Impact on cancer detection and biomarker discovery
The major implications of combined scientific and engineering progress are:
- better preliminary investigation – By amplifying cfRNA cancer signal against the background of blood RNA molecules, our AI models can detect cancer at an early stage. Denoising of Exai-1 yields clear signals even in small volume blood samples, while generative embedding of Orion achieves high sensitivity (94%) for early-stage lung cancer. Such improvements could translate into more reliable screening tests (e.g. annual blood tests) that catch tumors at treatable stages.
- New Biomarker Insights – Models learn from raw RNA data, reducing bias of targeted panels. For example, Orion identified hundreds Novel oncRNAs from TCGA and tissue data, then validated their significance in blood. The latent locus of Exai-1 combines RNA sequence, structure, and abundance information that may uncover previously overlooked biomarkers. Importantly, the transfer-learning paradigm enables us to quickly incorporate new discoveries (for example, swapping in new sequence tokens) and fine-tune on the unified platform.

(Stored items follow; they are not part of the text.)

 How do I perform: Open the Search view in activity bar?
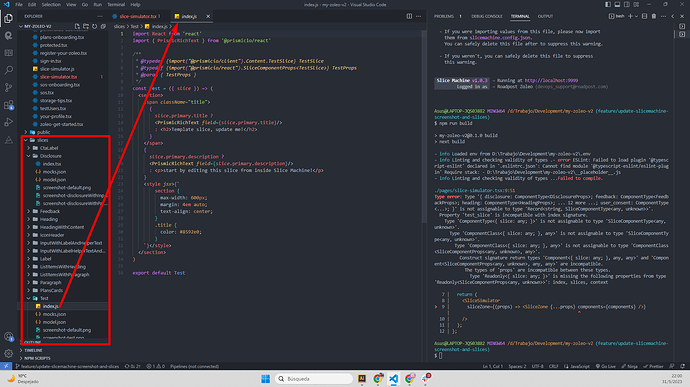(x=8, y=70)
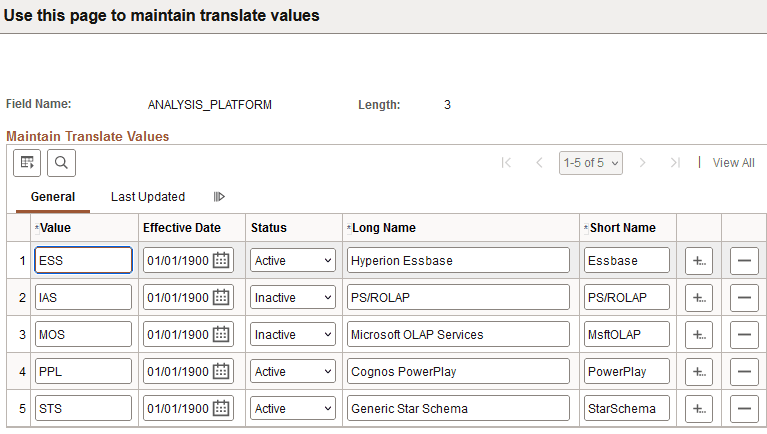The width and height of the screenshot is (767, 434).
Task: Click the Value field containing MOS
Action: tap(83, 334)
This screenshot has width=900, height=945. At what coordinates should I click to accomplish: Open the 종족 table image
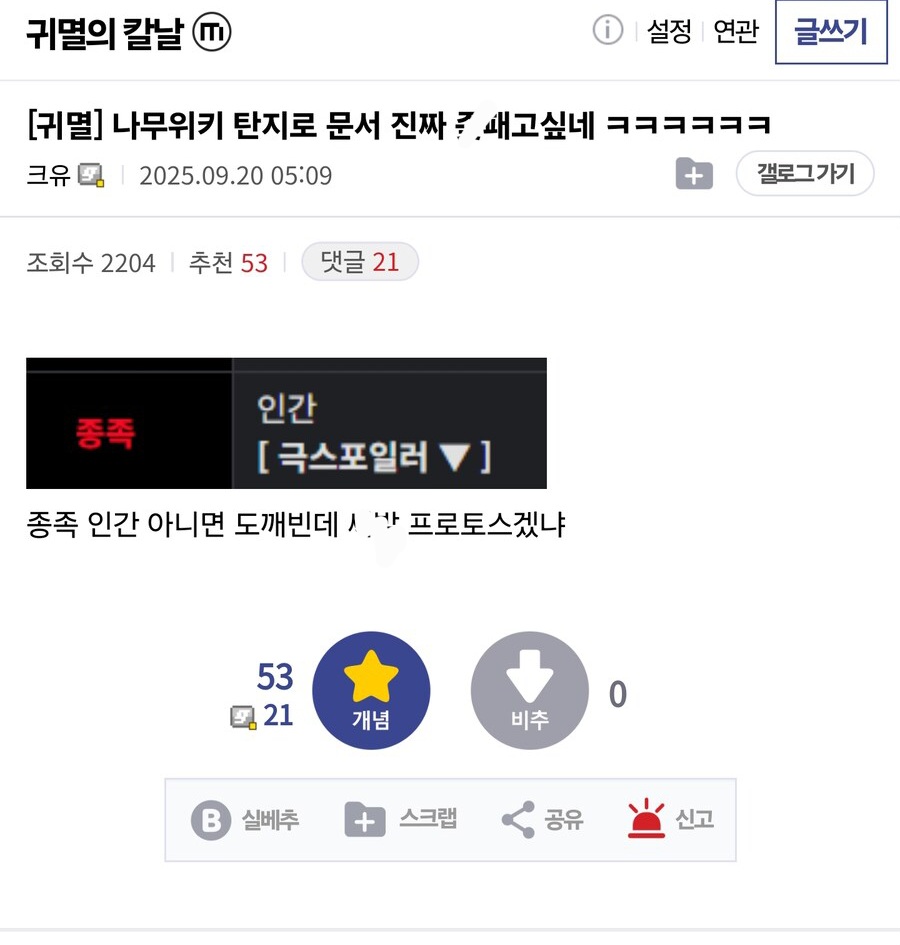(286, 423)
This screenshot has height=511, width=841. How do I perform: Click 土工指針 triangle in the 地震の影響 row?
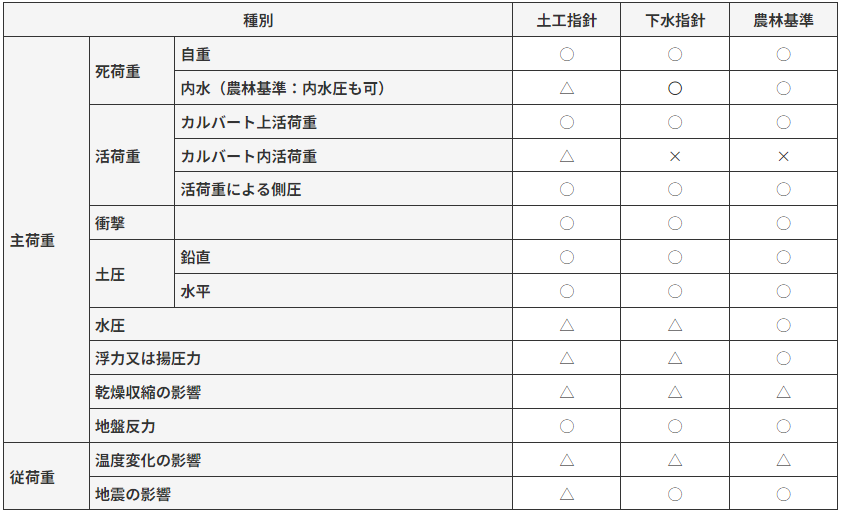566,494
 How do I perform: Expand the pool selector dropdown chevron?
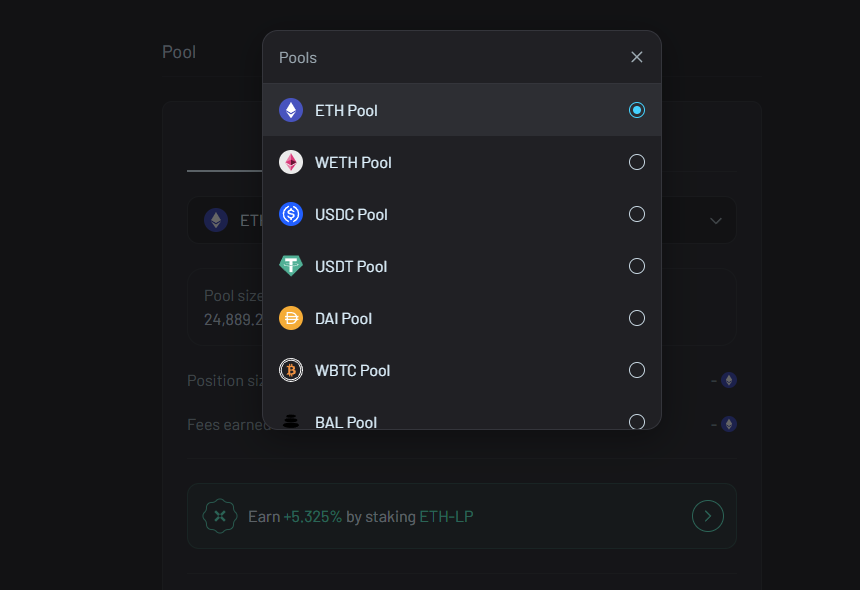(715, 221)
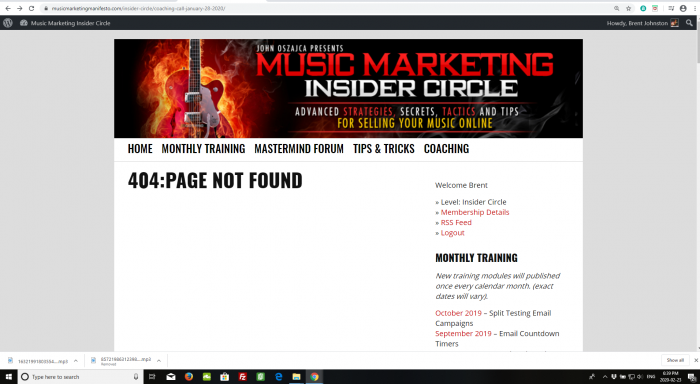
Task: Open the Monthly Training menu item
Action: point(203,149)
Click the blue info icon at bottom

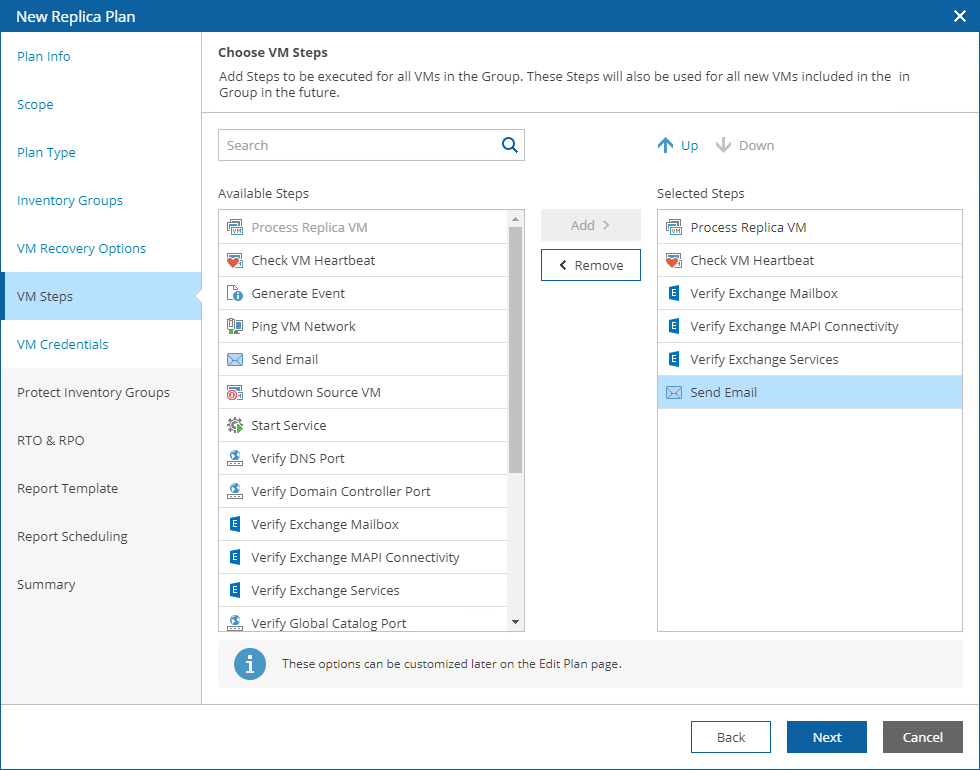click(x=250, y=664)
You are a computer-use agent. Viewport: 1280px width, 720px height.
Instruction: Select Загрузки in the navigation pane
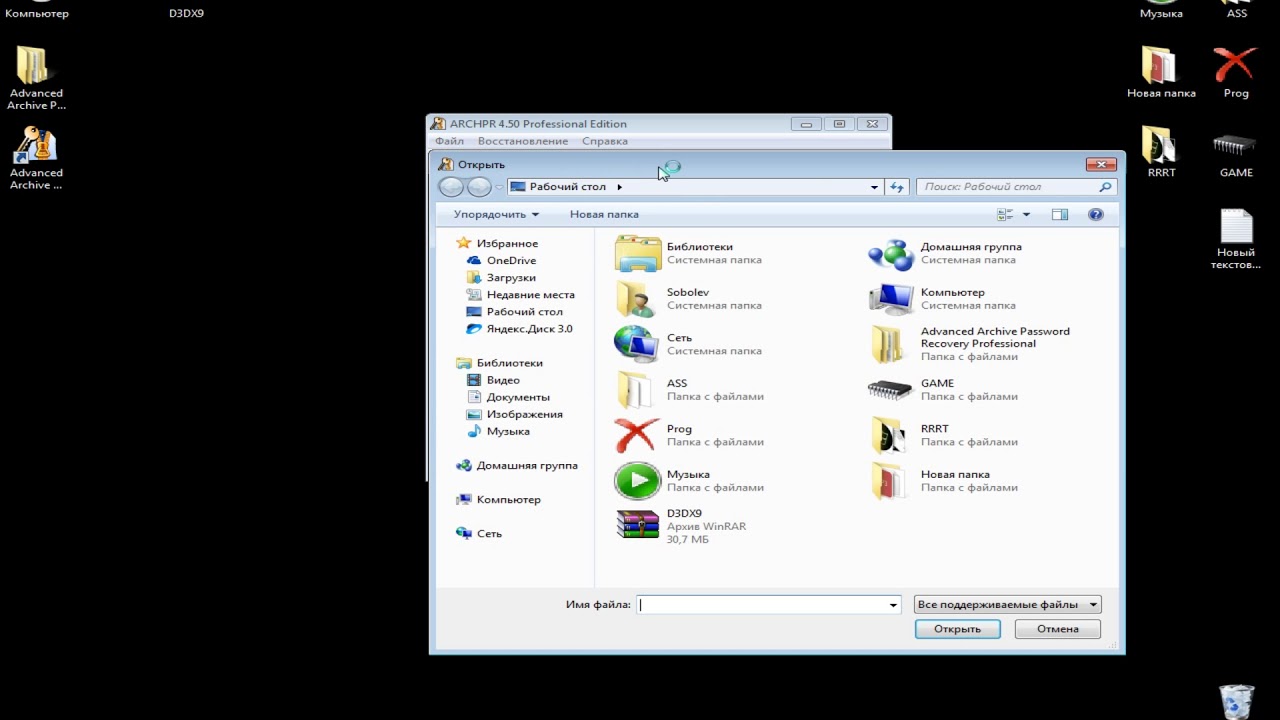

- Generative Data Augmentation – Exai-1 can Simulate realistic cfRNA profiles By taking samples from its decoder. This synthetic data boosts classifier training, as shown by higher AUCs when using the Exai-1 reconstruction. In practice, this means that rare cancer signatures can be learned more robustly despite limited real samples. In other words, the foundation model minimizes data scarcity – an important factor because “detecting rare cancers requires foundational models and adequate training data”.
- Scalable Research Collaboration – By building on Databricks, Axi’s multidisciplinary team (biologists, bioinformaticians, biostatisticians, ML scientists and data engineers) can seamlessly collaborate. Data scientists run PyTorch and Spark side by side; Biostatisticians query groups with R; Biologists log newly processed samples, and reports/dashboards are automatically refreshed. This rapid feedback loop has allowed the Axi team to demonstrate applications of their liquid biopsy and AI system in multiple cancer types, resulting in seven conference publications in 18 months. It exemplifies how enterprise-grade AI infrastructure accelerates life-sciences R&D.
looking ahead
The collaboration between Axi Bio and Databricks shows how State-of-the-art AI models And modern cloud architecture Together, push the boundaries of cancer diagnosis. Exai Bio’s foundation and generative AI models (Exai-1 and Orion) demonstrate that deep generative learning can extract powerful signals from liquid biopsies. Behind these advances is Databricks’ Lakehouse – integrating heterogeneous biomedical data – and its managed ML tools (MLFlow, Workflow, Pipelines) that make large-scale experiments practical and reproducible. Looking ahead, we will continue to refine our models and pipelines. Together, Axi Bio and Databricks are building the foundation for AI-powered precision oncology that is scalable and clinically efficacious.
Source: xy bio And others.“A multi-modal cfRNA language model for liquid biopsy” (Nature Machine Intelligence2025); xy bio And others., Nature community. (2024) “Deep generic AI models analyze circulating orphan non-coding RNAs…”; Databricks Documentation and Blog.